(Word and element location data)
___

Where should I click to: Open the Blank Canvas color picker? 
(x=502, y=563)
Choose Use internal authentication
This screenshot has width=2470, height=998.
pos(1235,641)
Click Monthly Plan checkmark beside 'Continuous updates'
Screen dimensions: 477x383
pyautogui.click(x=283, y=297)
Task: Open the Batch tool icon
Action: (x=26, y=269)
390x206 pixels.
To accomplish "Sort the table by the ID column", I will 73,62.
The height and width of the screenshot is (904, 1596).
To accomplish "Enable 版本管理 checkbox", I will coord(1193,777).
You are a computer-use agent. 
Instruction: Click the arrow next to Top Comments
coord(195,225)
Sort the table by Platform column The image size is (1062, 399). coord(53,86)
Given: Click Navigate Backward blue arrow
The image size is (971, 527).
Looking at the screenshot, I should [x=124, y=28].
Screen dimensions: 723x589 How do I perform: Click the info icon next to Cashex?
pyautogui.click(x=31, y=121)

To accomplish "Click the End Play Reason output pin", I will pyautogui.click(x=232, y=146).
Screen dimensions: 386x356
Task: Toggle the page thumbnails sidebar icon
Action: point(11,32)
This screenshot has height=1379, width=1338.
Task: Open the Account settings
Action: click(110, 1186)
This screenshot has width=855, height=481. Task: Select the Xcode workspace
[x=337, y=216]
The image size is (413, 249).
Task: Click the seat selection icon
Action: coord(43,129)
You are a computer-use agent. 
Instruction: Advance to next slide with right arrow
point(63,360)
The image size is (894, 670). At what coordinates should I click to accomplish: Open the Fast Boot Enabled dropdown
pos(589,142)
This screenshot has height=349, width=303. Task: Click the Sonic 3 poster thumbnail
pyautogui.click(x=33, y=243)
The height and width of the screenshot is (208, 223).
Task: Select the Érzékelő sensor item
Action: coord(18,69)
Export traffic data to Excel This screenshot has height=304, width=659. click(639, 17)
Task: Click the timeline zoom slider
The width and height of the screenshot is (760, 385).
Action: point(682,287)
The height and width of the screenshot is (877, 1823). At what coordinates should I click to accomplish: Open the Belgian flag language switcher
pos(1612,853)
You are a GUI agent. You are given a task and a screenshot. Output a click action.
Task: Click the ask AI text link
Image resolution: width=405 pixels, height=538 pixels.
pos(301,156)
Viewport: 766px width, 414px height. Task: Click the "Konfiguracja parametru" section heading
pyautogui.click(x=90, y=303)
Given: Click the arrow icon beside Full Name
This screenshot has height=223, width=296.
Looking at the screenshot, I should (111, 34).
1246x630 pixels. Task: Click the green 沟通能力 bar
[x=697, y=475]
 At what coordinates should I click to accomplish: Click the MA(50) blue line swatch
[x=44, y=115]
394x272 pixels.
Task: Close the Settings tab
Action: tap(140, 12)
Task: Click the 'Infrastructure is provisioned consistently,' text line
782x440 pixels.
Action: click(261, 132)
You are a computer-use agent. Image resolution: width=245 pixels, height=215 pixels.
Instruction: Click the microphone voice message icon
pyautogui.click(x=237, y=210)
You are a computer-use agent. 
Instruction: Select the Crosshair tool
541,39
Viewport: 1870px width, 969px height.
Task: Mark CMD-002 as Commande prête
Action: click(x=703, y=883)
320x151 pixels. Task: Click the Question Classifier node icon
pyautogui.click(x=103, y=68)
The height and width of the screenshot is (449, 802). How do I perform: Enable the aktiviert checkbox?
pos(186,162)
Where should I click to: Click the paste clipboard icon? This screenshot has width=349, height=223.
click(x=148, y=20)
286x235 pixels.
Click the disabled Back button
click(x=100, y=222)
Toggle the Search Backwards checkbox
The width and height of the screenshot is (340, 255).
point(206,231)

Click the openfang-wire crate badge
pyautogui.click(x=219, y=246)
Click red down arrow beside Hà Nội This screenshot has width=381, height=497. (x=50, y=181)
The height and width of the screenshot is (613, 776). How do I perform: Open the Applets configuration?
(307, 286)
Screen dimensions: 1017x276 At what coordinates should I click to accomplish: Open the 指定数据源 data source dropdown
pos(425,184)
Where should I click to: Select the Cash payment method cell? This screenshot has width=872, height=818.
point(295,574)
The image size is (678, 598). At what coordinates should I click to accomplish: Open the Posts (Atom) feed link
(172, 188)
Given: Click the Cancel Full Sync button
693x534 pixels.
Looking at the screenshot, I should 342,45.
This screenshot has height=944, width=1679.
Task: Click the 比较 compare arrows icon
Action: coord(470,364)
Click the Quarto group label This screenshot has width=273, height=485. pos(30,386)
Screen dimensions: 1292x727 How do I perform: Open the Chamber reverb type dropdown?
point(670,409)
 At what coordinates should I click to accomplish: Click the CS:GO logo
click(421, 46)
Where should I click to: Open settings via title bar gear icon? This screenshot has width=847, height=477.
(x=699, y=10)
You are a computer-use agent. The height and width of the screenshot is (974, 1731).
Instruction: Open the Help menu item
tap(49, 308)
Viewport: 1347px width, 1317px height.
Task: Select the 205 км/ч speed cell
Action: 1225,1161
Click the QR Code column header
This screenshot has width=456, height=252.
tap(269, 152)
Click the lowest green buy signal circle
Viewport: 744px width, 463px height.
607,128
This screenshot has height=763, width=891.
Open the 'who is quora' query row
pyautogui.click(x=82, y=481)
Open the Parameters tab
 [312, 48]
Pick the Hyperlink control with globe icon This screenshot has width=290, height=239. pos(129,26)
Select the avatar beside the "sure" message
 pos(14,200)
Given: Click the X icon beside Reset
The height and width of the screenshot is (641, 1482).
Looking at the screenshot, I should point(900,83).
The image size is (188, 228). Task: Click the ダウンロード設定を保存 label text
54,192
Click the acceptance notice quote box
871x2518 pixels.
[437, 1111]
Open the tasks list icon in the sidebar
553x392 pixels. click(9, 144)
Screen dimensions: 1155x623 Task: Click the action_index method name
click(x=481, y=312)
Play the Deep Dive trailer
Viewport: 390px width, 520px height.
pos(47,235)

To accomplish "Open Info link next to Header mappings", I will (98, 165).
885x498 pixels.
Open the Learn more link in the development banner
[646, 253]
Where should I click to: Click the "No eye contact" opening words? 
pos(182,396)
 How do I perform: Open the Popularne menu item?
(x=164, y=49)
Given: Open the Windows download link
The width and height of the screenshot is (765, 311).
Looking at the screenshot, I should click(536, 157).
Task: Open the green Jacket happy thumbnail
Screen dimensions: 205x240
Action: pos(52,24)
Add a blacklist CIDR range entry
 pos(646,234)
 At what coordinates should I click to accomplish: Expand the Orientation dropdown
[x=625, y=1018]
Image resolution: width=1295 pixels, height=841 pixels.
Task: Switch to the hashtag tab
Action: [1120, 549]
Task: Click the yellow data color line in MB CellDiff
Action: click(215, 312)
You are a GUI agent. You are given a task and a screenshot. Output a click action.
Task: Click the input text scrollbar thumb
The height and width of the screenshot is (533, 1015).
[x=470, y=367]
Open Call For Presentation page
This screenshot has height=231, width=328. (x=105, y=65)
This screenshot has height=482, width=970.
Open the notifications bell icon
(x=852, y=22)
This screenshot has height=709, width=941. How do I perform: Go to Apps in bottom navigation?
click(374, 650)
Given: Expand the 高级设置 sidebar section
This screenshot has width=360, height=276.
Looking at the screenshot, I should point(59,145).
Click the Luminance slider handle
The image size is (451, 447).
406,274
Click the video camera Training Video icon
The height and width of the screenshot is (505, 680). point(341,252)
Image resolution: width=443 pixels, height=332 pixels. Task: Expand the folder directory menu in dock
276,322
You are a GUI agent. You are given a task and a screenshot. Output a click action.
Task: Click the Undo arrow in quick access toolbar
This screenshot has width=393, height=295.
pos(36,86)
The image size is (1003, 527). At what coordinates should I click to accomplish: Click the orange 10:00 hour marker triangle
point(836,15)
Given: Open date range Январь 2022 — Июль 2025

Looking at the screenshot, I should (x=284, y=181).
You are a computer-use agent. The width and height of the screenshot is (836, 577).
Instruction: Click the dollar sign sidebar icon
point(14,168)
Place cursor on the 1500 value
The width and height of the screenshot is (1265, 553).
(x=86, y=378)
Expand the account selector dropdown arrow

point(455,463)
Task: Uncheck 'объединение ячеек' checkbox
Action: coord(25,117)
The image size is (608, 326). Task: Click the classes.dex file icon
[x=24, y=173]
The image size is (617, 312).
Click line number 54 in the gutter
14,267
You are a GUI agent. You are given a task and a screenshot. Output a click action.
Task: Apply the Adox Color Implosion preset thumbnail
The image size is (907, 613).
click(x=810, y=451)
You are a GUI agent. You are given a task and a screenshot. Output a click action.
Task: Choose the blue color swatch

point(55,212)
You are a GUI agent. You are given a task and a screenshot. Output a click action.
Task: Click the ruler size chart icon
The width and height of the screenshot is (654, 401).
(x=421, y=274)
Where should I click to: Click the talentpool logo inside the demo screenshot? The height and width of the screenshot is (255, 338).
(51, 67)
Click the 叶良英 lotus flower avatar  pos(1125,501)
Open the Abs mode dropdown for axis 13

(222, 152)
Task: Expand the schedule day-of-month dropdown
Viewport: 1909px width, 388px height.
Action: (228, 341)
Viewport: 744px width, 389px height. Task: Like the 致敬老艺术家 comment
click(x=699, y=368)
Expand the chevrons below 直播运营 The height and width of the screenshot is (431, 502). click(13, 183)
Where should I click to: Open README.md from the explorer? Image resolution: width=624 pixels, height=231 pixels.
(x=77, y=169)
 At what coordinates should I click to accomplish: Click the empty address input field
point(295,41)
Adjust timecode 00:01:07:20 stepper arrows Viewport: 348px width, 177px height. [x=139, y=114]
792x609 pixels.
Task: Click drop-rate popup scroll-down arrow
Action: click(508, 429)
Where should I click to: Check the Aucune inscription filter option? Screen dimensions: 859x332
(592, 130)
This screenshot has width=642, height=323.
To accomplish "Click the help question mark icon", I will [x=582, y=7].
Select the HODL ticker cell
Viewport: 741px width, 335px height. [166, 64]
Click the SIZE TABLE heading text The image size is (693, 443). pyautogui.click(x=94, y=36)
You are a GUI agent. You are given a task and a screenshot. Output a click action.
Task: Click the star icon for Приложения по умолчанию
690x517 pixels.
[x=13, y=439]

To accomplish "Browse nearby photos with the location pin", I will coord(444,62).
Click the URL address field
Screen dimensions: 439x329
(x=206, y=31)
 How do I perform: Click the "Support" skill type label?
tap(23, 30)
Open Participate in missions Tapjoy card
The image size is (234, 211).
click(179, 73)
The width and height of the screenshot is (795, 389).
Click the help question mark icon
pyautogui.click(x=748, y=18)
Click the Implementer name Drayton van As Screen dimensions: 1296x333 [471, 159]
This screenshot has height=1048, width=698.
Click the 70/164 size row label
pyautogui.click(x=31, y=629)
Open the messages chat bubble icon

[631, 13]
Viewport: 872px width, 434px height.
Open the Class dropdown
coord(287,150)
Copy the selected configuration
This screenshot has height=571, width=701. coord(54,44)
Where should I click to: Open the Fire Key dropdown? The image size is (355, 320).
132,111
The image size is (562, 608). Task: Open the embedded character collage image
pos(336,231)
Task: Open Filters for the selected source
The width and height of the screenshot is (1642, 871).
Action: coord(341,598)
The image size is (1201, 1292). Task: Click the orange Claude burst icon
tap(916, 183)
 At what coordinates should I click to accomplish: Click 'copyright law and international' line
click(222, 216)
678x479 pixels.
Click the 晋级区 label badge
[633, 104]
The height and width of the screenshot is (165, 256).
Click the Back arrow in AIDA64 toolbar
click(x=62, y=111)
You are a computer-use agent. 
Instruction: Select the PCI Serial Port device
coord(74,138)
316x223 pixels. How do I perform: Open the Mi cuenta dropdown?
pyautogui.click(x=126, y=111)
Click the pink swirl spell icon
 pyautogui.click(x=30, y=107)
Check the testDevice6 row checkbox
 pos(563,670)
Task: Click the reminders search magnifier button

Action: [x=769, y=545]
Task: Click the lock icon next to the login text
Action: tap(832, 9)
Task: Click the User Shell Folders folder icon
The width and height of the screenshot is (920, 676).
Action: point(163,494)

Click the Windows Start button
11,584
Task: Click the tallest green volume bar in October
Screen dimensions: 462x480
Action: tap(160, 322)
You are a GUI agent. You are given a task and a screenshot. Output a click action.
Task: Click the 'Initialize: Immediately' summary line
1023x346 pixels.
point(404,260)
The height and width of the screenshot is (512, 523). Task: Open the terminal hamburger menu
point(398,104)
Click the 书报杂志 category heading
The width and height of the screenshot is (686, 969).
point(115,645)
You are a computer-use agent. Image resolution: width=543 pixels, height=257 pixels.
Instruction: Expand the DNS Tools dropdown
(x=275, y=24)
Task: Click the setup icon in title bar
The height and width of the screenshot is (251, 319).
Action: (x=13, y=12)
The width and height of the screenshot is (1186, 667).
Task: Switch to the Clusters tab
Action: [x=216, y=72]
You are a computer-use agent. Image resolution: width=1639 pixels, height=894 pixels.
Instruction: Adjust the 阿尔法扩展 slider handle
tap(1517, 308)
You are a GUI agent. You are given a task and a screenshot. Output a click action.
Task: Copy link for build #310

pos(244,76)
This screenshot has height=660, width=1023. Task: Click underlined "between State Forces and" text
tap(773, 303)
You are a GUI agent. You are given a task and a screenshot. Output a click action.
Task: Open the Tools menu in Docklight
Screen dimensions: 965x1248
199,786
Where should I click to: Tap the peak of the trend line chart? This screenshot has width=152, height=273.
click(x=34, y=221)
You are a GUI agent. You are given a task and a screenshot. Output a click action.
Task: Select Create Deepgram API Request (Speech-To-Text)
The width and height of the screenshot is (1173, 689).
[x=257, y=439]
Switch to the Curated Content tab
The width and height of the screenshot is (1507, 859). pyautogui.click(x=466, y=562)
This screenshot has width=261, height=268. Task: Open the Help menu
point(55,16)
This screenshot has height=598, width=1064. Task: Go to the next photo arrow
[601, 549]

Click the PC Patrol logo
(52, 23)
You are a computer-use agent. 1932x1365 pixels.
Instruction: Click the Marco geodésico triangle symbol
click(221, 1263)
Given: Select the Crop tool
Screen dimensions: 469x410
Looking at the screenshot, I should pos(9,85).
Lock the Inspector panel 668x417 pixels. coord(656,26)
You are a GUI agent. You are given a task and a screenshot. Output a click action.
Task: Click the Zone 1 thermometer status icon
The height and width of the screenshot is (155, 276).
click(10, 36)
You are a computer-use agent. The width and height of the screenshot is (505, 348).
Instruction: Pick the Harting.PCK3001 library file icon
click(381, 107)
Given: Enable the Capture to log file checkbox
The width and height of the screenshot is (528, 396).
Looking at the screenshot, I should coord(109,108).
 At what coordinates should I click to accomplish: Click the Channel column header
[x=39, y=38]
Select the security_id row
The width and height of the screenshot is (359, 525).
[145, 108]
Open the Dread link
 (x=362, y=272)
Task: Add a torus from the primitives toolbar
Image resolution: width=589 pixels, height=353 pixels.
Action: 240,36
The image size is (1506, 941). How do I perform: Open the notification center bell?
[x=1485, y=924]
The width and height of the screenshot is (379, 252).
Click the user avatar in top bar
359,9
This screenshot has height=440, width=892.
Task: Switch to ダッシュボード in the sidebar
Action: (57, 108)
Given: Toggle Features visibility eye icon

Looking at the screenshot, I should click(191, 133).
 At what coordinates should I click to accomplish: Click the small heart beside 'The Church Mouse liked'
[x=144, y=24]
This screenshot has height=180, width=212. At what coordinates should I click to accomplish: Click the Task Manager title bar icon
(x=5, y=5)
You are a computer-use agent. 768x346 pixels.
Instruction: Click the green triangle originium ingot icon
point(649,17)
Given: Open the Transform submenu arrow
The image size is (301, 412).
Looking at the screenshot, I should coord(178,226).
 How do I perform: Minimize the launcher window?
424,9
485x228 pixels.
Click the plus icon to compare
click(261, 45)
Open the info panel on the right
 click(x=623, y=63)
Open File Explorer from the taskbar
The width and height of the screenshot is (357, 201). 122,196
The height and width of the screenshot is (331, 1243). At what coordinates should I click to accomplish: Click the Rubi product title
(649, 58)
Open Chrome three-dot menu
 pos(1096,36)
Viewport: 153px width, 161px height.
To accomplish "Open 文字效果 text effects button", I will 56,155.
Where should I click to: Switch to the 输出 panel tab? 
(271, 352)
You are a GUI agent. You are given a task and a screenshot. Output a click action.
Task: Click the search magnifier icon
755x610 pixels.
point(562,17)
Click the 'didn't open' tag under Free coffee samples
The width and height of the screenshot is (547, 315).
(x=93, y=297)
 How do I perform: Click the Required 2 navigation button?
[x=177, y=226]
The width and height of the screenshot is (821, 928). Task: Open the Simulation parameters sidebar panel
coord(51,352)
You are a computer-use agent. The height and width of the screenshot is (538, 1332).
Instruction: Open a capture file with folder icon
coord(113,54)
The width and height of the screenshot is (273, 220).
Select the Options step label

___

Could you print these lines unchanged, beginning at the line that contains "Click the Implementer" and stopping after the line that contains "This screenshot has height=571, width=701."?

Click the Implementer name Drayton van As Screen dimensions: 1296x333 [471, 159]
This screenshot has height=1048, width=698.
Click the 70/164 size row label
pyautogui.click(x=31, y=629)
Open the messages chat bubble icon

[631, 13]
Viewport: 872px width, 434px height.
Open the Class dropdown
coord(287,150)
Copy the selected configuration
This screenshot has height=571, width=701. coord(54,44)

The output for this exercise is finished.